In its published decision, OMB noted the extensive public comments received, and also reported that preliminary research had yielded “inconsistent results” which “fail to yield responses that provide accurate and reliable identification and classification of FGPs.” OMB encouraged federal agencies to engage in further “research, testing and evaluation” of the FGP proposal, in a process that will be “informed by questions raised in the public comments.” The results of the process “could lead to a different FGP proposal.”
OMB is wise to delay implementation of the FGP proposal in order to consider the objections raised in the comment period, by both agency officials as well as members of the public and Congress.

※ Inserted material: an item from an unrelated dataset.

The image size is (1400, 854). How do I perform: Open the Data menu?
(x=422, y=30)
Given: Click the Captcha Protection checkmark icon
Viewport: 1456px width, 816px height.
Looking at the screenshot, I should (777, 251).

While it could be beneficial to systematically treat and collect information on corporations such as Apple and Nike that outsource 100 percent of their production, this can be done without permanently distorting U.S. trade in goods and services, and without fundamentally altering the definition of “made in the USA” products.
Enjoyed this post?
Sign up for EPI's newsletter so you never miss our research and insights on ways to make the economy work better for everyone.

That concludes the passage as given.